Assignment:
This exercise asks for the records to be retyped exactly as they read.

Available data:
=== Begin Enclosure ===

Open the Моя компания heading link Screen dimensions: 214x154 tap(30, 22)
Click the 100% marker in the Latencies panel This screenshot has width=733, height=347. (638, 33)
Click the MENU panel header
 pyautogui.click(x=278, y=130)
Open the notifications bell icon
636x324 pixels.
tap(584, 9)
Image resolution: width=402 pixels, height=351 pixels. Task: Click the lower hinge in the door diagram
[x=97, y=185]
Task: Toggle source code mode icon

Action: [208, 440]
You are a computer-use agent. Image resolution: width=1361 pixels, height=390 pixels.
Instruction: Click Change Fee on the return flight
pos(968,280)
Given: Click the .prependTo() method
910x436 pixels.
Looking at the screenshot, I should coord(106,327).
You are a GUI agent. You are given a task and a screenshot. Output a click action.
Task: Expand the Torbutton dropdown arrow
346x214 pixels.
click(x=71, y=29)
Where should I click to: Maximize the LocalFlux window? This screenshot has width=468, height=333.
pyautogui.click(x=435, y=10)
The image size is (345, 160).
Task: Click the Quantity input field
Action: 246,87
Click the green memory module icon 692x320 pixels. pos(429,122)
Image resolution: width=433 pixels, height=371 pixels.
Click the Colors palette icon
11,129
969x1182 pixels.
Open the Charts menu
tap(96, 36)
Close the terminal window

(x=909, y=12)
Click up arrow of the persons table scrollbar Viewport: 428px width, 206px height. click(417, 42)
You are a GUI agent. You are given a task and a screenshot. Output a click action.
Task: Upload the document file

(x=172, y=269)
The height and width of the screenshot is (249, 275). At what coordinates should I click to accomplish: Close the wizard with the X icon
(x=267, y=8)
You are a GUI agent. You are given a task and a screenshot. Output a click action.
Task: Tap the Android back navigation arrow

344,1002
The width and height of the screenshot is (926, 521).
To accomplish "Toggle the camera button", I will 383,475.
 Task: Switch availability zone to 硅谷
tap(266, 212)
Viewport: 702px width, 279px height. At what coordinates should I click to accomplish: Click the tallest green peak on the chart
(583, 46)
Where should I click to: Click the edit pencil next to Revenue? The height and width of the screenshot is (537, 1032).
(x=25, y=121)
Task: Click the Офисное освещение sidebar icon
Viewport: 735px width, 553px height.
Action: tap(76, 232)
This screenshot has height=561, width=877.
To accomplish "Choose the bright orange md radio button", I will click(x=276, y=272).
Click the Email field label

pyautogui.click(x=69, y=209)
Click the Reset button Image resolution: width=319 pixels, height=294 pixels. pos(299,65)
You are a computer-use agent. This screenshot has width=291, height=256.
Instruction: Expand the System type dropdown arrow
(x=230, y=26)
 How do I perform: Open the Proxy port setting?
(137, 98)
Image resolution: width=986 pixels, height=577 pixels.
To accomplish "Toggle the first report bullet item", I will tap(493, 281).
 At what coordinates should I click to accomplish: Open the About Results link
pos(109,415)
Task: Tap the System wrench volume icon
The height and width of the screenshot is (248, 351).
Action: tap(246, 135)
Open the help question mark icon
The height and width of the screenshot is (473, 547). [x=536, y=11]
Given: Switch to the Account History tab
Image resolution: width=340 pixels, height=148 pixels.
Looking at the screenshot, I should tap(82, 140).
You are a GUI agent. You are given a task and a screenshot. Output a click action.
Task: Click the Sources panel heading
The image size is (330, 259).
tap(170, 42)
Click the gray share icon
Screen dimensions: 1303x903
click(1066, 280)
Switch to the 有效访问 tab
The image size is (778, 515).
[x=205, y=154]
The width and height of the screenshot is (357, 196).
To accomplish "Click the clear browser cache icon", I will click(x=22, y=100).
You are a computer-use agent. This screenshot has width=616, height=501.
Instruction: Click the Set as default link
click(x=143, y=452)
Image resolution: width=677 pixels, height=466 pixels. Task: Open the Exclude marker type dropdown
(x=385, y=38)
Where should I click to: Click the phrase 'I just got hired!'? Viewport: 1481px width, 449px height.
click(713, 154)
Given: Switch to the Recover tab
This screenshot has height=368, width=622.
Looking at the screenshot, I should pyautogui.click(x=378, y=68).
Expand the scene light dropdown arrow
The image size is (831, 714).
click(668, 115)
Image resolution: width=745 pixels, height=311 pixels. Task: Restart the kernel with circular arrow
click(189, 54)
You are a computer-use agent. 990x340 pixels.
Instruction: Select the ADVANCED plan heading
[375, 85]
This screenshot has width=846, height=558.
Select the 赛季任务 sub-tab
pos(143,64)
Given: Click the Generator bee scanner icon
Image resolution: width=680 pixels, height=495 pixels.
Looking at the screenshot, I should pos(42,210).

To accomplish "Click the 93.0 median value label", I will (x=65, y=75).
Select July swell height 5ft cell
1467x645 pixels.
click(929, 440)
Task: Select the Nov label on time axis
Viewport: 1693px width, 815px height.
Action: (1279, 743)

=== End Enclosure ===

Exercise answer:
Open the Моя компания heading link Screen dimensions: 214x154 tap(30, 22)
Click the 100% marker in the Latencies panel This screenshot has width=733, height=347. (638, 33)
Click the MENU panel header
 pyautogui.click(x=278, y=130)
Open the notifications bell icon
636x324 pixels.
tap(584, 9)
Image resolution: width=402 pixels, height=351 pixels. Task: Click the lower hinge in the door diagram
[x=97, y=185]
Task: Toggle source code mode icon

Action: [208, 440]
You are a computer-use agent. Image resolution: width=1361 pixels, height=390 pixels.
Instruction: Click Change Fee on the return flight
pos(968,280)
Given: Click the .prependTo() method
910x436 pixels.
Looking at the screenshot, I should coord(106,327).
You are a GUI agent. You are given a task and a screenshot. Output a click action.
Task: Expand the Torbutton dropdown arrow
346x214 pixels.
click(x=71, y=29)
Where should I click to: Maximize the LocalFlux window? This screenshot has width=468, height=333.
pyautogui.click(x=435, y=10)
The image size is (345, 160).
Task: Click the Quantity input field
Action: 246,87
Click the green memory module icon 692x320 pixels. pos(429,122)
Image resolution: width=433 pixels, height=371 pixels.
Click the Colors palette icon
11,129
969x1182 pixels.
Open the Charts menu
tap(96, 36)
Close the terminal window

(x=909, y=12)
Click up arrow of the persons table scrollbar Viewport: 428px width, 206px height. click(417, 42)
You are a GUI agent. You are given a task and a screenshot. Output a click action.
Task: Upload the document file

(x=172, y=269)
The height and width of the screenshot is (249, 275). At what coordinates should I click to accomplish: Close the wizard with the X icon
(x=267, y=8)
You are a GUI agent. You are given a task and a screenshot. Output a click action.
Task: Tap the Android back navigation arrow

344,1002
The width and height of the screenshot is (926, 521).
To accomplish "Toggle the camera button", I will 383,475.
 Task: Switch availability zone to 硅谷
tap(266, 212)
Viewport: 702px width, 279px height. At what coordinates should I click to accomplish: Click the tallest green peak on the chart
(583, 46)
Where should I click to: Click the edit pencil next to Revenue? The height and width of the screenshot is (537, 1032).
(x=25, y=121)
Task: Click the Офисное освещение sidebar icon
Viewport: 735px width, 553px height.
Action: tap(76, 232)
This screenshot has height=561, width=877.
To accomplish "Choose the bright orange md radio button", I will click(x=276, y=272).
Click the Email field label

pyautogui.click(x=69, y=209)
Click the Reset button Image resolution: width=319 pixels, height=294 pixels. pos(299,65)
You are a computer-use agent. This screenshot has width=291, height=256.
Instruction: Expand the System type dropdown arrow
(x=230, y=26)
 How do I perform: Open the Proxy port setting?
(137, 98)
Image resolution: width=986 pixels, height=577 pixels.
To accomplish "Toggle the first report bullet item", I will tap(493, 281).
 At what coordinates should I click to accomplish: Open the About Results link
pos(109,415)
Task: Tap the System wrench volume icon
The height and width of the screenshot is (248, 351).
Action: tap(246, 135)
Open the help question mark icon
The height and width of the screenshot is (473, 547). [x=536, y=11]
Given: Switch to the Account History tab
Image resolution: width=340 pixels, height=148 pixels.
Looking at the screenshot, I should tap(82, 140).
You are a GUI agent. You are given a task and a screenshot. Output a click action.
Task: Click the Sources panel heading
The image size is (330, 259).
tap(170, 42)
Click the gray share icon
Screen dimensions: 1303x903
click(1066, 280)
Switch to the 有效访问 tab
The image size is (778, 515).
[x=205, y=154]
The width and height of the screenshot is (357, 196).
To accomplish "Click the clear browser cache icon", I will click(x=22, y=100).
You are a computer-use agent. This screenshot has width=616, height=501.
Instruction: Click the Set as default link
click(x=143, y=452)
Image resolution: width=677 pixels, height=466 pixels. Task: Open the Exclude marker type dropdown
(x=385, y=38)
Where should I click to: Click the phrase 'I just got hired!'? Viewport: 1481px width, 449px height.
click(713, 154)
Given: Switch to the Recover tab
This screenshot has height=368, width=622.
Looking at the screenshot, I should pyautogui.click(x=378, y=68).
Expand the scene light dropdown arrow
The image size is (831, 714).
click(668, 115)
Image resolution: width=745 pixels, height=311 pixels. Task: Restart the kernel with circular arrow
click(189, 54)
You are a computer-use agent. 990x340 pixels.
Instruction: Select the ADVANCED plan heading
[375, 85]
This screenshot has width=846, height=558.
Select the 赛季任务 sub-tab
pos(143,64)
Given: Click the Generator bee scanner icon
Image resolution: width=680 pixels, height=495 pixels.
Looking at the screenshot, I should pos(42,210).

To accomplish "Click the 93.0 median value label", I will (x=65, y=75).
Select July swell height 5ft cell
1467x645 pixels.
click(929, 440)
Task: Select the Nov label on time axis
Viewport: 1693px width, 815px height.
Action: (1279, 743)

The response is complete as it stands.